*** SOURCE TEXT

# Black Widow Enclosure



## davus (Aug 12, 2004)

Hi guys has anyone kept black widows on here and if so has anyone got any pictures of their enclosures as im trying to get a few ideas for my little lady


----------



## Alex S. (Aug 12, 2004)

Latrodectus are very hardy spiders that do well in captivity. A medium sized jar with a thin layer of peat moss at tha bottom and a couple of vertical sticks works fine as an enclosure. Lightly mist the web once a week for water.

Alex S.


----------



## davus (Aug 13, 2004)

thanks for that alex..its a little colder over here so what would you recommend heat wise?


----------



## conway (Aug 13, 2004)

i keep my tarantulas at room temperature with no heat mats and ive had no casualties so i guess you can do the same


----------



## davus (Aug 13, 2004)

ok cheers m8


----------



## alex (Aug 13, 2004)

I kept my widow in a petbox with a few sticks.


----------



## Brian S (Aug 13, 2004)

I used to keep widows myself. They can be kept in about anything. I always kept them on the dry side.


----------



## davus (Aug 15, 2004)

is lighting necessary or will natural light be ok?


----------



## Brian S (Aug 15, 2004)

Natural lighting is just fine


----------



## davus (Aug 16, 2004)

thanks for that brian


----------



## SocialistDray (Aug 19, 2004)

widows love anything. the more the better. my "coolest" setup. is a skull and crossbones ina 10 gallon. height more than length. I use the nice bulbs for reptiles from petco mart. anywhere really. its a little to hard for natural light. they adapt to anything. and thye dont mind adapting. its fun for them i believe. i handle my widows. but as he said. dont mess with them when they have eggsacs. or when a male is present.dont forget about them either. the more u look at them. the more they feel safer around you and they probably know your not gonna hurt them. and if they do bite. its usually dry. theyre beautiful spider. the MAIN collection in my house.

******
*** DATA EXCERPTS

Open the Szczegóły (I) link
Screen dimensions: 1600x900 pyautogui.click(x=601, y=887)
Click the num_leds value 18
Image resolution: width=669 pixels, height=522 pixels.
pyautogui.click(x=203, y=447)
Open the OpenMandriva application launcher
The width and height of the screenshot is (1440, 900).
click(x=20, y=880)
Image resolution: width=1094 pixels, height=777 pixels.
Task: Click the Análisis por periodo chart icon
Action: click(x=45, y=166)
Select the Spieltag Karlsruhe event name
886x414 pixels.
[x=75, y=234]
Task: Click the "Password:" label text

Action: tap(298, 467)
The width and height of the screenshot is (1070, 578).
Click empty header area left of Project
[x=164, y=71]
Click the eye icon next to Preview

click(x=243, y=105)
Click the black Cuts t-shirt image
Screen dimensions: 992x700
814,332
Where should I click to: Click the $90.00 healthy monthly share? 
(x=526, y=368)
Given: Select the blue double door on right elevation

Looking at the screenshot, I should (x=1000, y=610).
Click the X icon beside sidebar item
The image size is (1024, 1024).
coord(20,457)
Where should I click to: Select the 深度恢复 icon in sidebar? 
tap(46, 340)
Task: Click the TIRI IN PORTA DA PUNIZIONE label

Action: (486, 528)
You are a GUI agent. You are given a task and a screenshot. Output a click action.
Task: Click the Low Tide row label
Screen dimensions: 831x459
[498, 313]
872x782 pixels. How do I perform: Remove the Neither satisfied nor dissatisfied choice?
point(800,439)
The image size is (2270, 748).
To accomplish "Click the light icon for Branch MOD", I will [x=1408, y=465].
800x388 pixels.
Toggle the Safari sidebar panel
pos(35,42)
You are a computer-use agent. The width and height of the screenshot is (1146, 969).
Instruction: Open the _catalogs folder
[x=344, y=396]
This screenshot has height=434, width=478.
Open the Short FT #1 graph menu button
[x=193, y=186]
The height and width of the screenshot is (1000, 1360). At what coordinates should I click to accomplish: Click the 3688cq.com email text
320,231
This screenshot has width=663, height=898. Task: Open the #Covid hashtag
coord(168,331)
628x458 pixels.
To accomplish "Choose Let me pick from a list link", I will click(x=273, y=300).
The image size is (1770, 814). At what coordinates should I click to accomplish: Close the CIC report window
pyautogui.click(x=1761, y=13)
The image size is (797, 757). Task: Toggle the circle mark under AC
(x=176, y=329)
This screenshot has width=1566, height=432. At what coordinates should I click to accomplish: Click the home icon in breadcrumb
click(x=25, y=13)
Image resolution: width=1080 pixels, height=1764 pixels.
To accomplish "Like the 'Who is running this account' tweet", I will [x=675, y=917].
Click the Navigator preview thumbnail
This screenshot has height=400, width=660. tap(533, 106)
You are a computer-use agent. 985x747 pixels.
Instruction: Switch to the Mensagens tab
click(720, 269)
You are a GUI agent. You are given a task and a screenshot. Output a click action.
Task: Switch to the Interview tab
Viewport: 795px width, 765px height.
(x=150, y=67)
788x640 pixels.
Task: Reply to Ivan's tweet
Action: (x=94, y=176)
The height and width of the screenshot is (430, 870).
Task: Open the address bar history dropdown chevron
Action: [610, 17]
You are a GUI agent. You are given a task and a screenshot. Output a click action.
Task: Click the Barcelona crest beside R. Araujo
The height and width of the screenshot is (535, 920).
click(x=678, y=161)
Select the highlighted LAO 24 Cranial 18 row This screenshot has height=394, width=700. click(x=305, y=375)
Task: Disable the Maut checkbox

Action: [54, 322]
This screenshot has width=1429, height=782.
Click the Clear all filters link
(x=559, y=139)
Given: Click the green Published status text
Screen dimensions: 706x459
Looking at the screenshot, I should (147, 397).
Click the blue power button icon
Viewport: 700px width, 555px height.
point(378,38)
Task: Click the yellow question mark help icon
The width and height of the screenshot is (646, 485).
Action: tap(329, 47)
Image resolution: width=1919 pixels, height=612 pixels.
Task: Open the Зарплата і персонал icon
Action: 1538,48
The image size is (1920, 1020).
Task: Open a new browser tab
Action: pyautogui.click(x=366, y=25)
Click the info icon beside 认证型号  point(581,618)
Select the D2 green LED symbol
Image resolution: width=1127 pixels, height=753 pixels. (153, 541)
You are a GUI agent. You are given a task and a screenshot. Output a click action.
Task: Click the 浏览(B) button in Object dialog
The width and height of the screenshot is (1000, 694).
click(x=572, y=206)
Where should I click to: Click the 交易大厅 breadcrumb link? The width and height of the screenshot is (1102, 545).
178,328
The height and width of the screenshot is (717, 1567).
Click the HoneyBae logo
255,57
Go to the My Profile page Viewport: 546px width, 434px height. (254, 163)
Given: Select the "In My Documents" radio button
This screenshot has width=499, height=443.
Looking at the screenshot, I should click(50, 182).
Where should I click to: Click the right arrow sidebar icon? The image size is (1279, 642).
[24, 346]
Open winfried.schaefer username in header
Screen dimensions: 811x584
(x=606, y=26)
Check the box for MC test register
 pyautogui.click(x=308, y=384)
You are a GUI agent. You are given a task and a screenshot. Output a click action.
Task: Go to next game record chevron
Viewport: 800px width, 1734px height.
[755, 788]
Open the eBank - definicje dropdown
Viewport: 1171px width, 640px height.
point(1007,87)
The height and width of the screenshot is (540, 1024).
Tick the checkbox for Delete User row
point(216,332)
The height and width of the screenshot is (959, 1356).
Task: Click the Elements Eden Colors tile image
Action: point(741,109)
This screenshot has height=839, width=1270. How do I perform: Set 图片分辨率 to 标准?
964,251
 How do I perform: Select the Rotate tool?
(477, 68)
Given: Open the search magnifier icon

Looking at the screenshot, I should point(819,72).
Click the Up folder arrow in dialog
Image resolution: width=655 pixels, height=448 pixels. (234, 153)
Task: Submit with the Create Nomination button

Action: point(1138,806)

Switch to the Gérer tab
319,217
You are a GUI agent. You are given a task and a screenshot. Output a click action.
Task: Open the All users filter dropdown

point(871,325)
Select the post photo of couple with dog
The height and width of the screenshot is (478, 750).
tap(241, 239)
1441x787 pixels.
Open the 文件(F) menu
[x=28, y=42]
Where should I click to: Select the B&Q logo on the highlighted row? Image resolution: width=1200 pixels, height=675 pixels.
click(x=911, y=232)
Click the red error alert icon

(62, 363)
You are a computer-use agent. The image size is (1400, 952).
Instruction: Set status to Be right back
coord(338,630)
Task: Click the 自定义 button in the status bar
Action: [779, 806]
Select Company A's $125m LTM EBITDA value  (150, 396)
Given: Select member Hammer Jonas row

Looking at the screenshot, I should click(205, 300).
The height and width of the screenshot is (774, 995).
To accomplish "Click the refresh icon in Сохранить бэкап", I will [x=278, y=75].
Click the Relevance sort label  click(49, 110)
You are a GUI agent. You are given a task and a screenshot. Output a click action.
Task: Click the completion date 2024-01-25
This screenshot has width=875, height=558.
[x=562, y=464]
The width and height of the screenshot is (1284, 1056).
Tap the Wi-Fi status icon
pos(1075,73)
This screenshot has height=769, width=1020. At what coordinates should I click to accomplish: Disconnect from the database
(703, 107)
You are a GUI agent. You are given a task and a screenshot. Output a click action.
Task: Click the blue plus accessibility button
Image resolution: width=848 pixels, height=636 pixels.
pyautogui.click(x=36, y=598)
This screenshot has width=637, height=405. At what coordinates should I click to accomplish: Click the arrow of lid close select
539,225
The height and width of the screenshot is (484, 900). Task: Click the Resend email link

******

TASK DETAILS.
Reproduce the black widow enclosure thread in full, word for word. Rely solely on the black widow enclosure thread and not on the listing.

ANSWER.
# Black Widow Enclosure



## davus (Aug 12, 2004)

Hi guys has anyone kept black widows on here and if so has anyone got any pictures of their enclosures as im trying to get a few ideas for my little lady


----------



## Alex S. (Aug 12, 2004)

Latrodectus are very hardy spiders that do well in captivity. A medium sized jar with a thin layer of peat moss at tha bottom and a couple of vertical sticks works fine as an enclosure. Lightly mist the web once a week for water.

Alex S.


----------



## davus (Aug 13, 2004)

thanks for that alex..its a little colder over here so what would you recommend heat wise?


----------



## conway (Aug 13, 2004)

i keep my tarantulas at room temperature with no heat mats and ive had no casualties so i guess you can do the same


----------



## davus (Aug 13, 2004)

ok cheers m8


----------



## alex (Aug 13, 2004)

I kept my widow in a petbox with a few sticks.


----------



## Brian S (Aug 13, 2004)

I used to keep widows myself. They can be kept in about anything. I always kept them on the dry side.


----------



## davus (Aug 15, 2004)

is lighting necessary or will natural light be ok?


----------



## Brian S (Aug 15, 2004)

Natural lighting is just fine


----------



## davus (Aug 16, 2004)

thanks for that brian


----------



## SocialistDray (Aug 19, 2004)

widows love anything. the more the better. my "coolest" setup. is a skull and crossbones ina 10 gallon. height more than length. I use the nice bulbs for reptiles from petco mart. anywhere really. its a little to hard for natural light. they adapt to anything. and thye dont mind adapting. its fun for them i believe. i handle my widows. but as he said. dont mess with them when they have eggsacs. or when a male is present.dont forget about them either. the more u look at them. the more they feel safer around you and they probably know your not gonna hurt them. and if they do bite. its usually dry. theyre beautiful spider. the MAIN collection in my house.